METHOD 1:  Data Enabled Bubble Diagrams

This method uses Room Boundary lines and Rooms, creating sketches (from rectangles to literal bubbles) to define a target area enclosures with Room elements reporting area and holding other customized programmatic data.

These are grouped individually or in sets, then easily copied and moved to represent various layout options.

Tip: I generally lay out several options side by side in the same file, with embedded data allowing me to schedule out per scheme.

Color Legends create immediate, visually defined diagrams that can quickly communicate various reviews of relationships, adjacencies, circulation flow.


Using Rooms allows for Color Legends in 2D views, for flexible, immediate visual diagrams.

As design is developed architecturally, these pre-design rooms can be easily moved into the developing design model, transferring all embedded data seamlessly.

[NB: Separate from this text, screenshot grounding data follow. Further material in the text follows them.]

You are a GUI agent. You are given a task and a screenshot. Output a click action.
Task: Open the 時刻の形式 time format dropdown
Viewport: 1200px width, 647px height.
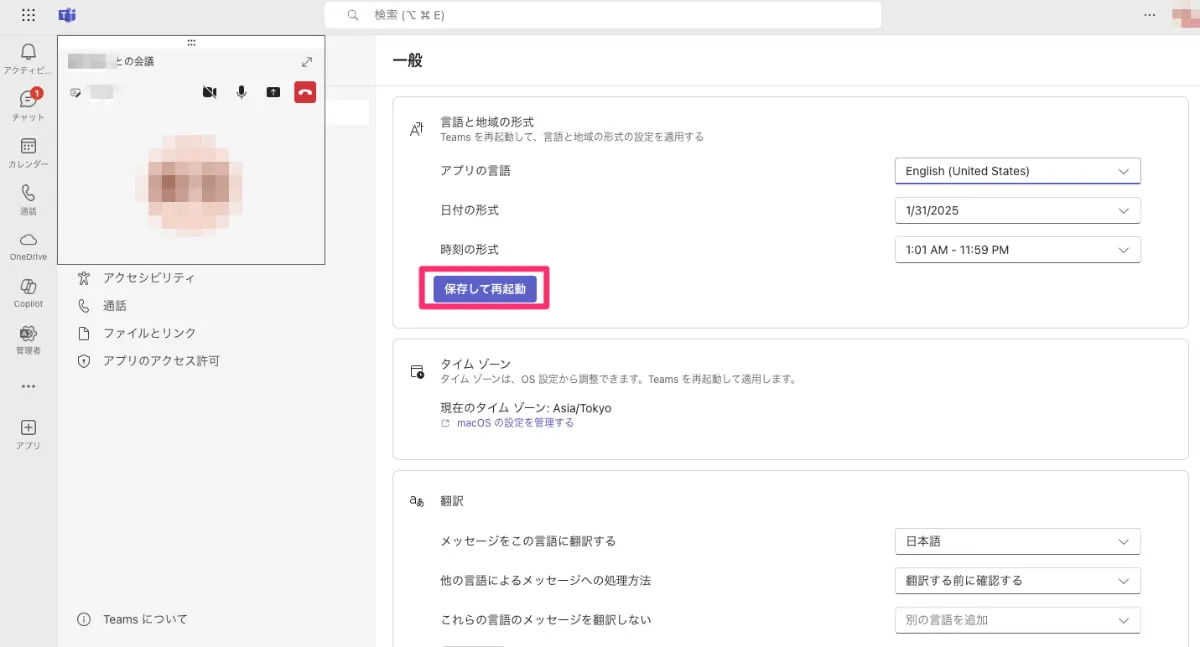(x=1017, y=249)
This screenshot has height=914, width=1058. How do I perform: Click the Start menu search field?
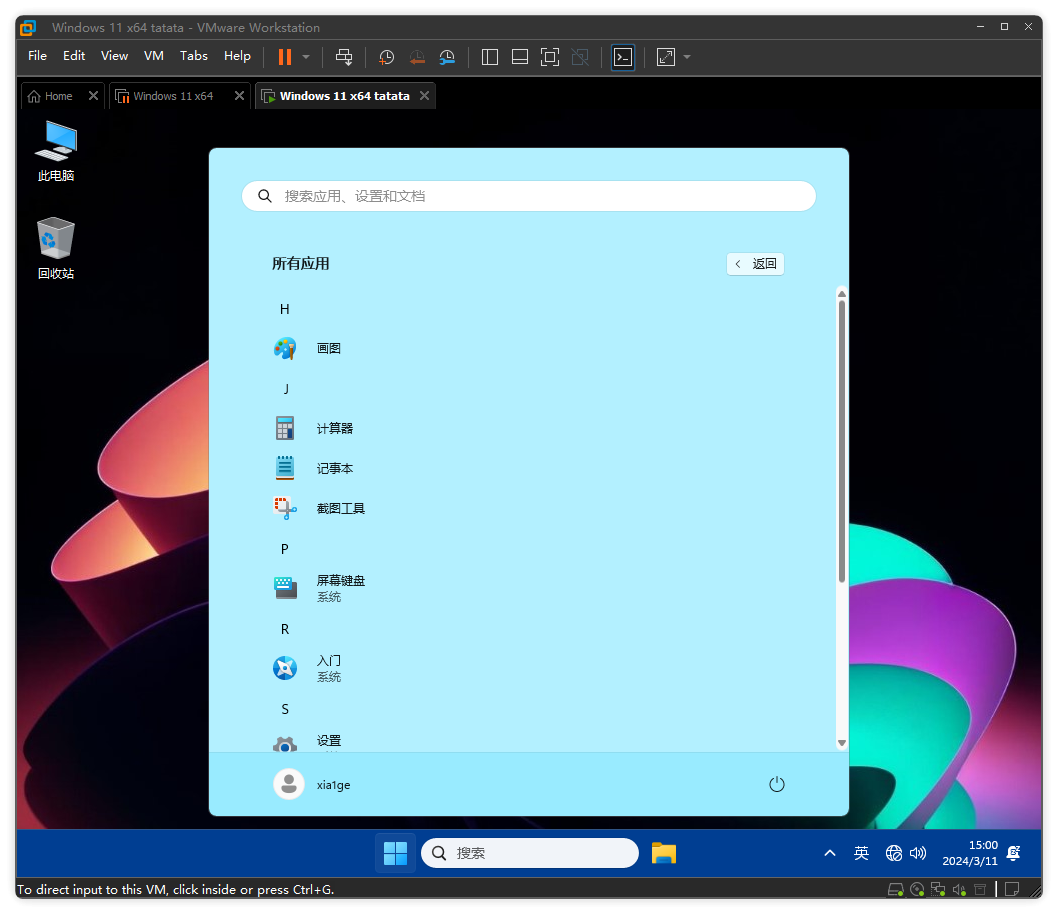pyautogui.click(x=529, y=196)
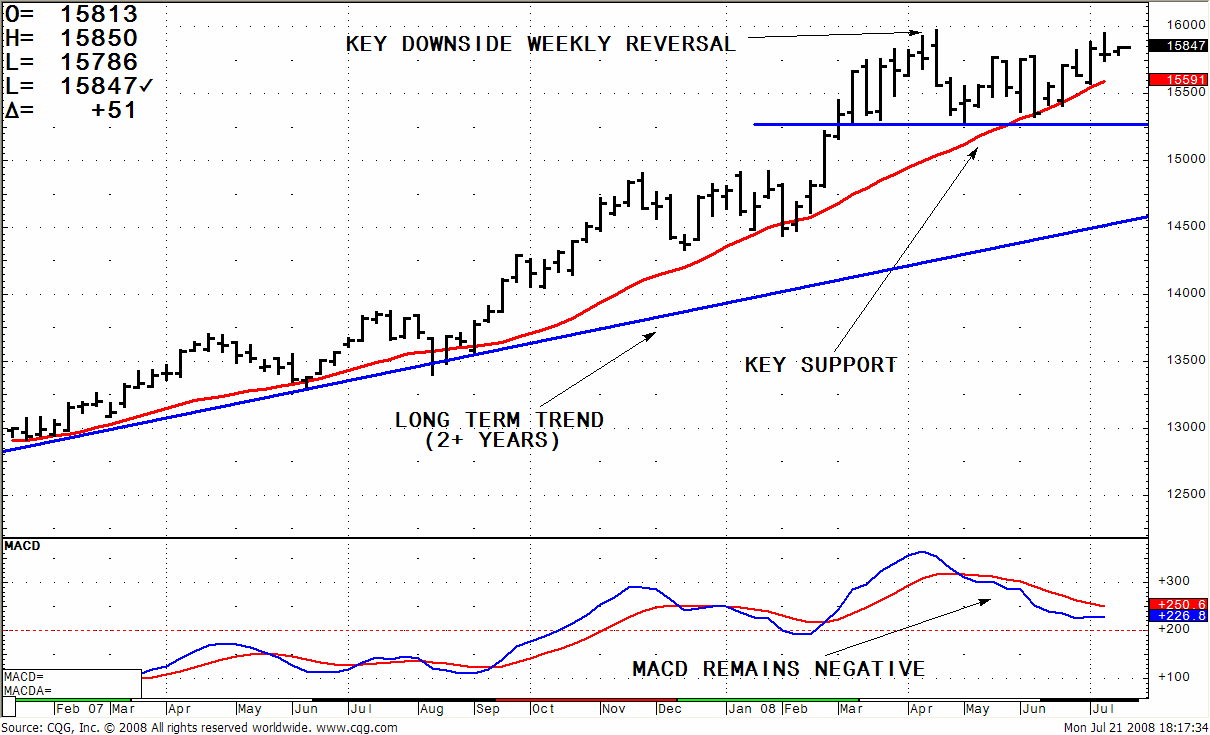Select the MACD REMAINS NEGATIVE annotation

tap(779, 669)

METHOD 2:  Dimensionally Controlled Masses

This method uses customized Mass boxes to quickly define appropriate spatial footprints based upon area targets and a desired length dimension.  The masses are developed to parametrically divide a stated area by a defined width dimension to produce a desired length in the mass (ie: 175 sf / 10′ depth = 17.5′ length).  For programs that must compactly organize sequences of spaces, this can very quickly produce an accurate plan diagram, and masses can be aligned and organized in intelligent ways for efficient manipulation in alternate schemes. 

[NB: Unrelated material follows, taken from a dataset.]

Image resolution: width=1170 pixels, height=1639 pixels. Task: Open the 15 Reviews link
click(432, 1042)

Customized parameters allow for filtering and organizing data into schedules, and application of embedded materials can provide visual coding.

More accurate spatial footprints than the bubble-diagrams of Method 1, but also more rigidly organized. Color diagrams require more set-up and are less flexible. Data will ultimately need to be transferred to Room elements in the future.


Both methods give the Planner/Designer the power of getting cumulative area data that can be organized and processed natively in Revit to validate the design against the project goals.

These are methods for Pre-Design that use Revit Architecture alone to ‘get real’ with conceptual layouts. For very large programs that have owner requirements of significantly more complexity, consider using a Revit add-on program such as Ideate’s Revit BIMLink to extablish a push/pull exchange with Excel spreadsheets.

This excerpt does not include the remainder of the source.